**Do this:** From the listing below, pull out each line that contains the word "resolution".

**Data entries:**
+++

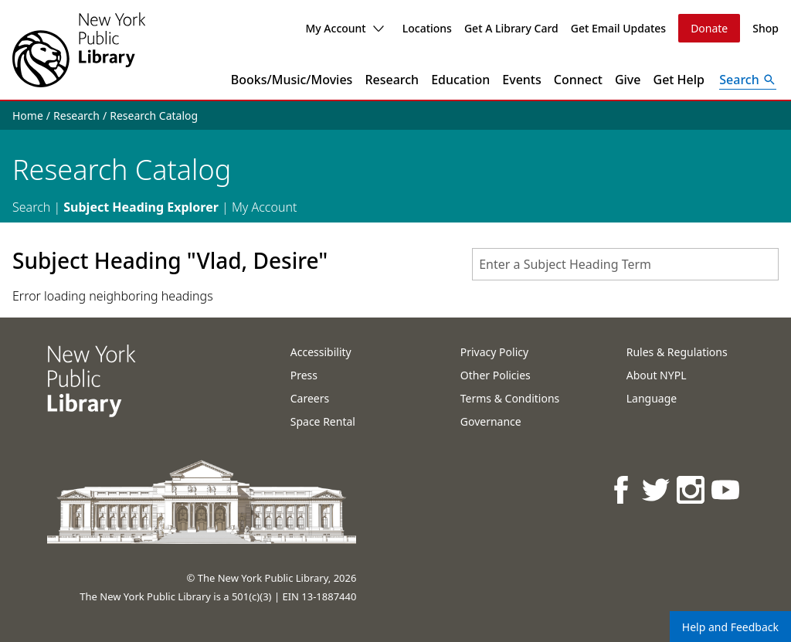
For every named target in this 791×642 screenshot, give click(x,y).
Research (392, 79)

+++

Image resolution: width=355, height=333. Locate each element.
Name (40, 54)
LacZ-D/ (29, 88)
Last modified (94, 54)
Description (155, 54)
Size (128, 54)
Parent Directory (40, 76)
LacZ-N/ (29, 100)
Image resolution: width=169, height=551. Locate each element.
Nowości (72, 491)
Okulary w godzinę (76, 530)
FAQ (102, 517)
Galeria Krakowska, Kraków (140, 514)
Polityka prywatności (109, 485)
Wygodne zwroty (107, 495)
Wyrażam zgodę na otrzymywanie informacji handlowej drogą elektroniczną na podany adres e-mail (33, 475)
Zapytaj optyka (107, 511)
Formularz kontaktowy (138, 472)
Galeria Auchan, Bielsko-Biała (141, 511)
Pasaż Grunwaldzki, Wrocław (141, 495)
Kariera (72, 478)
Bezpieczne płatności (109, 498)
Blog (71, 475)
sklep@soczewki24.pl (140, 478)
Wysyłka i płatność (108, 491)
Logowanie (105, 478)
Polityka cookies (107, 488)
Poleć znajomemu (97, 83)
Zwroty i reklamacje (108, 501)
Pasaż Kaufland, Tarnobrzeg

+++

**Problem solution:**
Image resolution: width=355, height=333. Locate each element.
Image resolution: width=169, height=551. Locate each element.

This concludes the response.